**Activity:** Your answer should be a single number: how many lines in the data below hold the string "width".

**Data for this exercise:**
────────────────────

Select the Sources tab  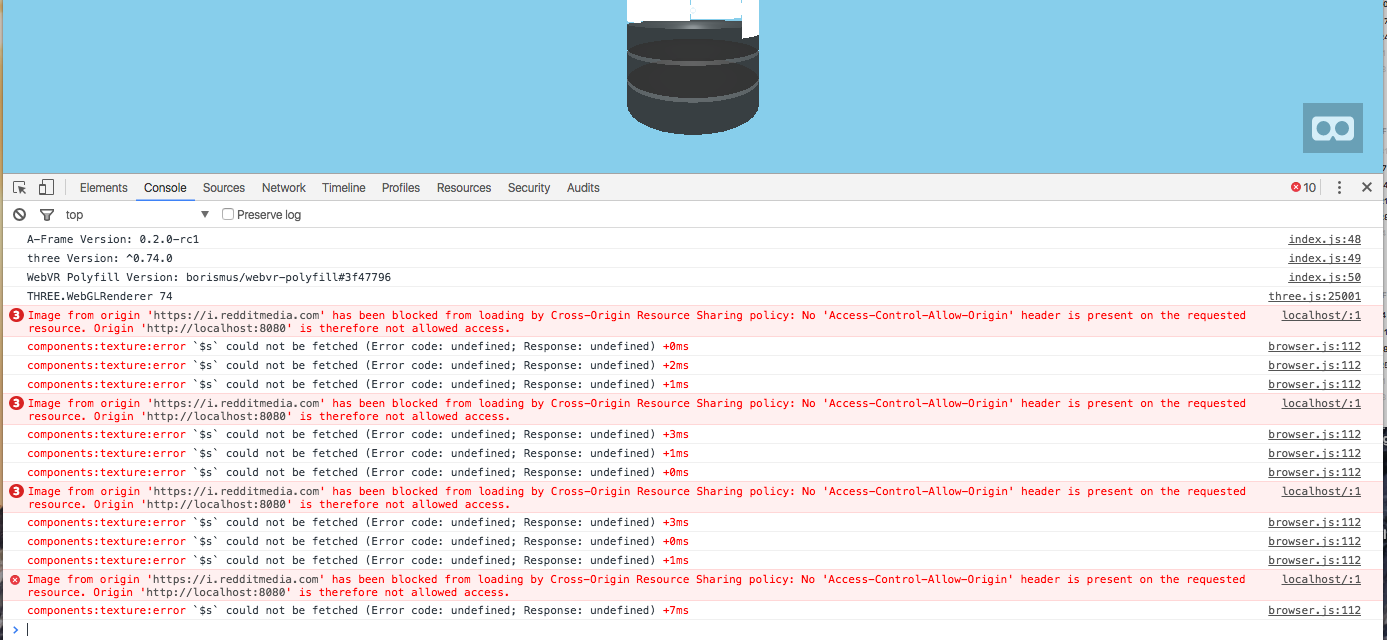pos(224,187)
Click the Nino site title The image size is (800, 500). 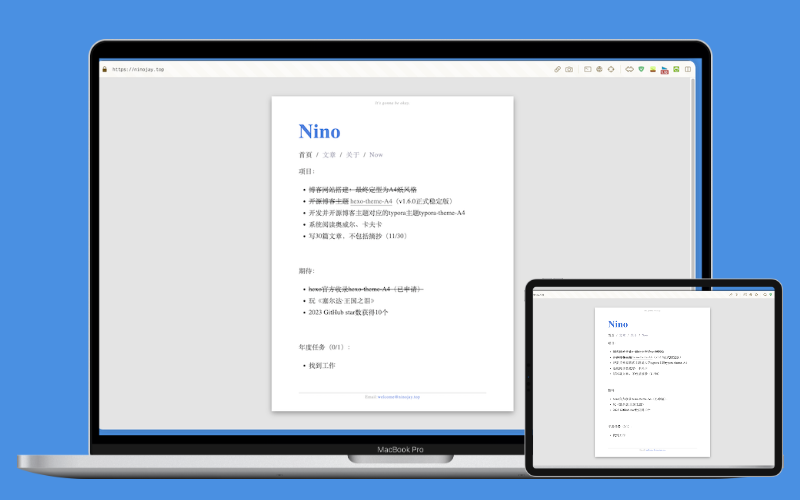click(319, 132)
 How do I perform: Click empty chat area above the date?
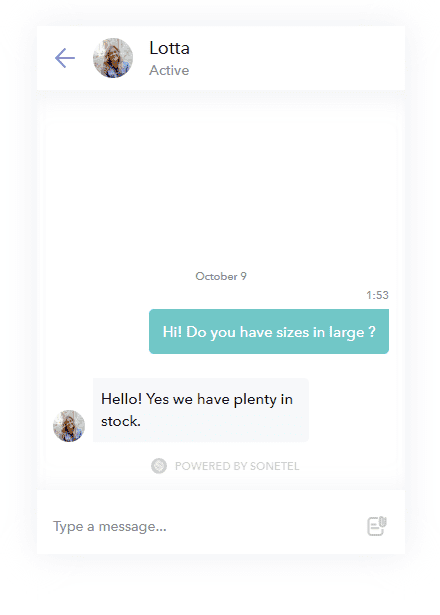[221, 188]
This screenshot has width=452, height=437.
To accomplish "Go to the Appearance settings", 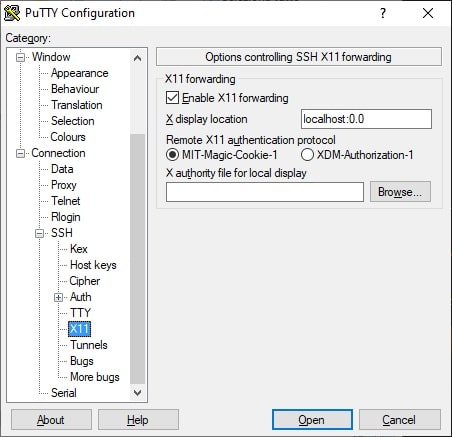I will point(79,73).

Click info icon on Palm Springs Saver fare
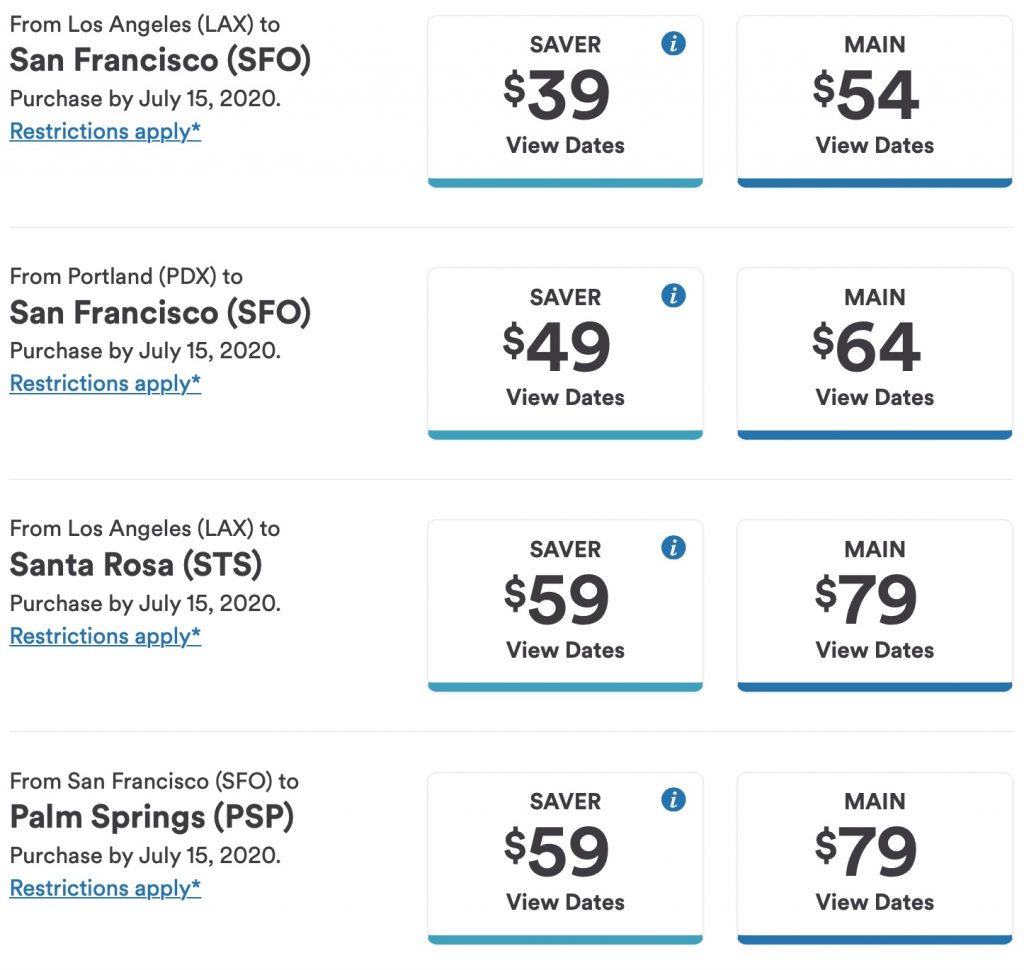click(x=674, y=799)
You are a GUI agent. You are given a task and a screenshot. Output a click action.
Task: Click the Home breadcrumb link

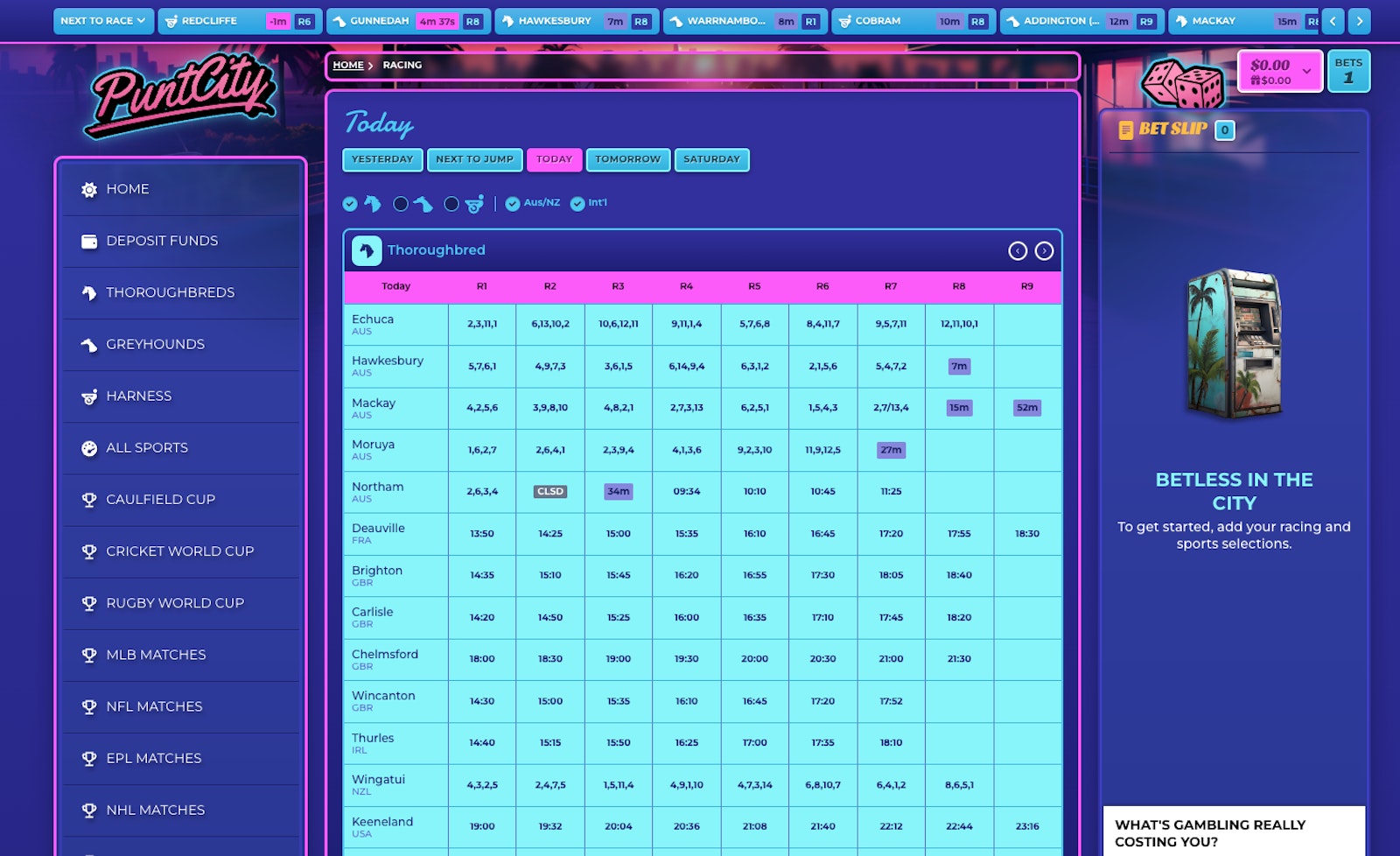tap(347, 66)
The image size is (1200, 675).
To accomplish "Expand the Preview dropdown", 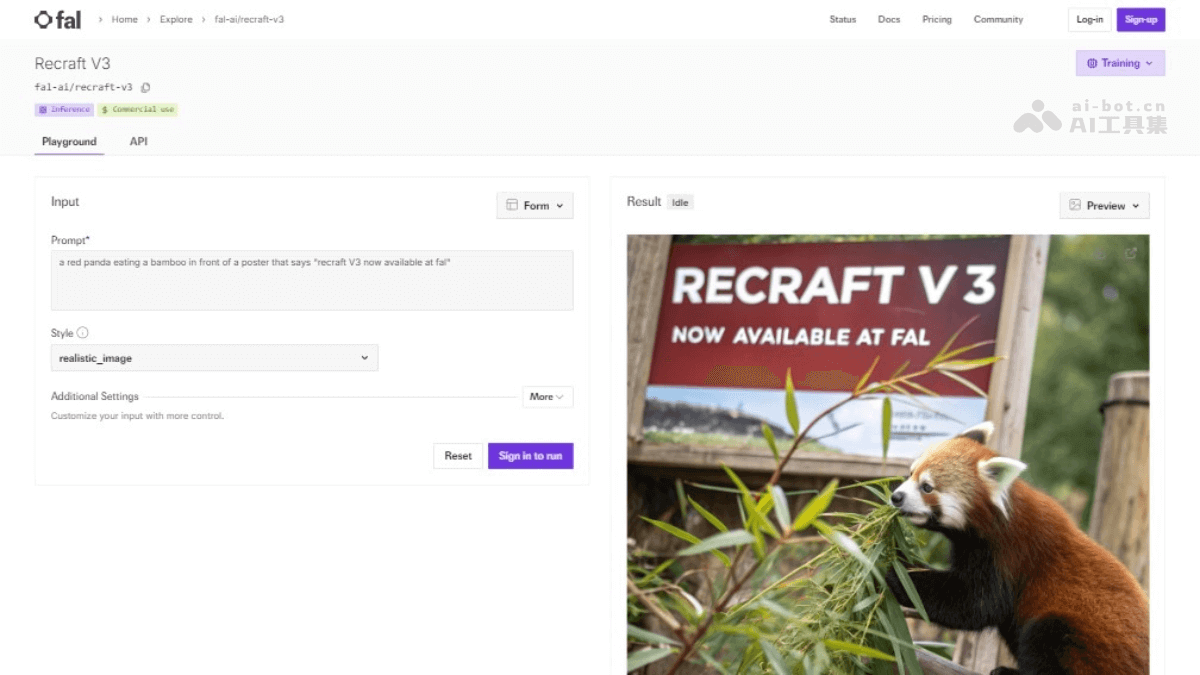I will tap(1104, 205).
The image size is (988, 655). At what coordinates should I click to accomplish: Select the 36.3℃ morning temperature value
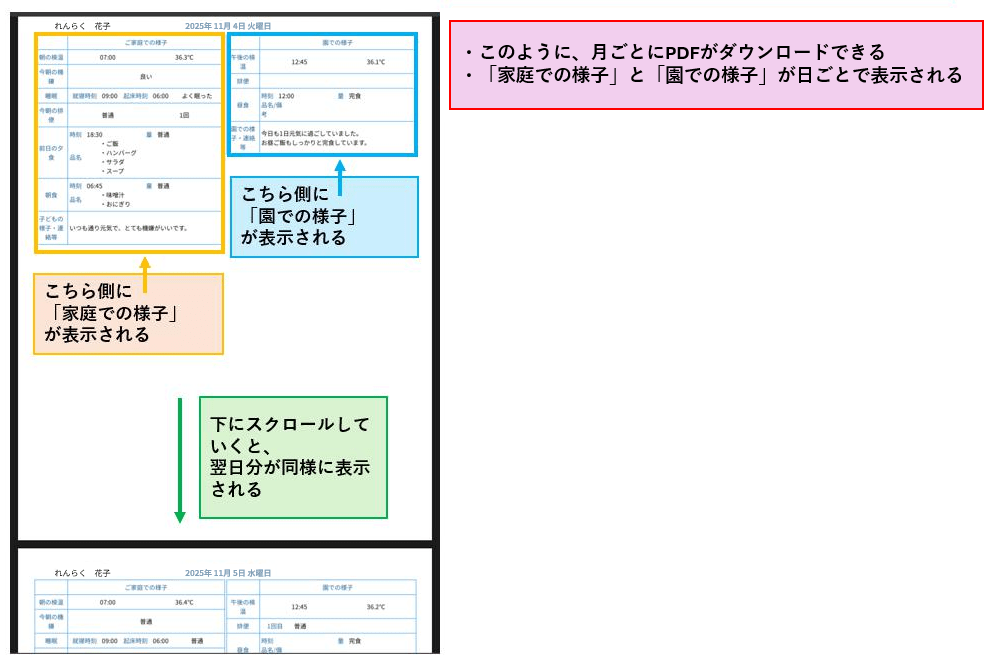[x=182, y=56]
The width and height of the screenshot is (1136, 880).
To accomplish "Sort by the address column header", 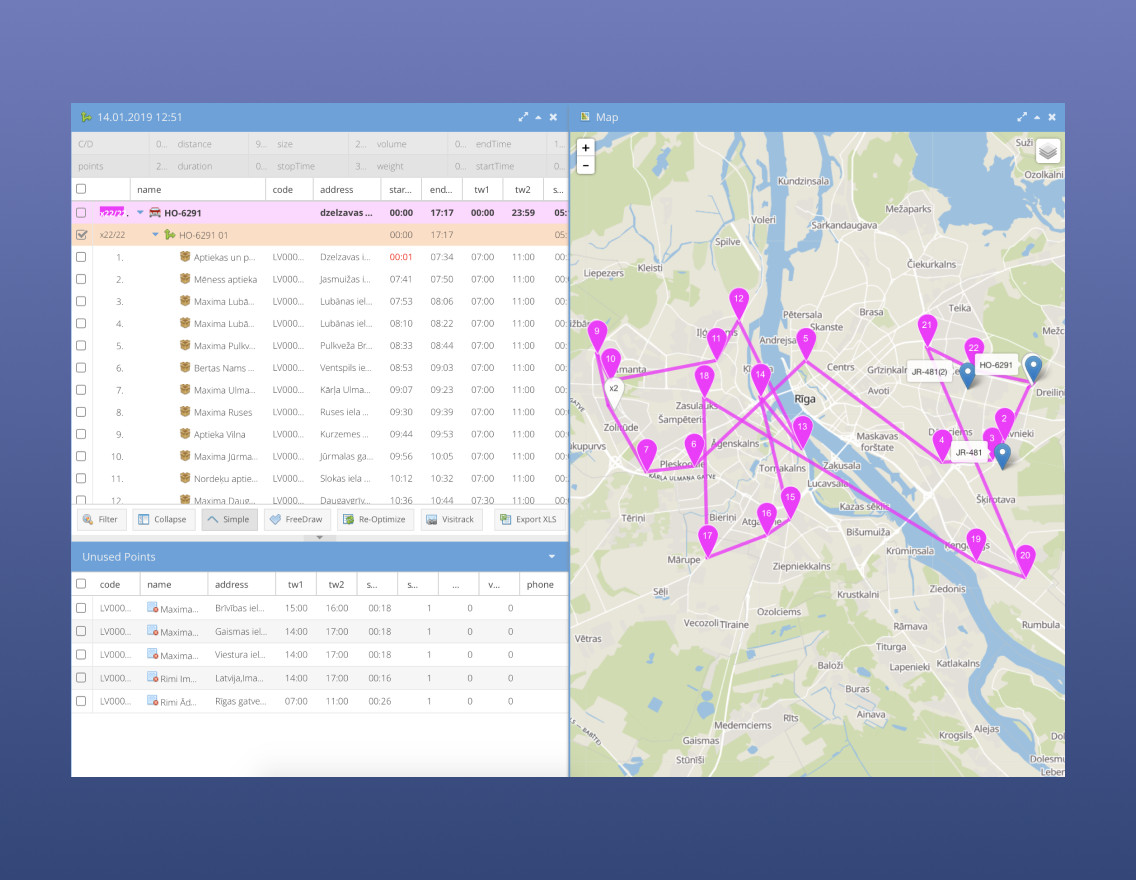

────────────────────

**Result of this exercise:** 2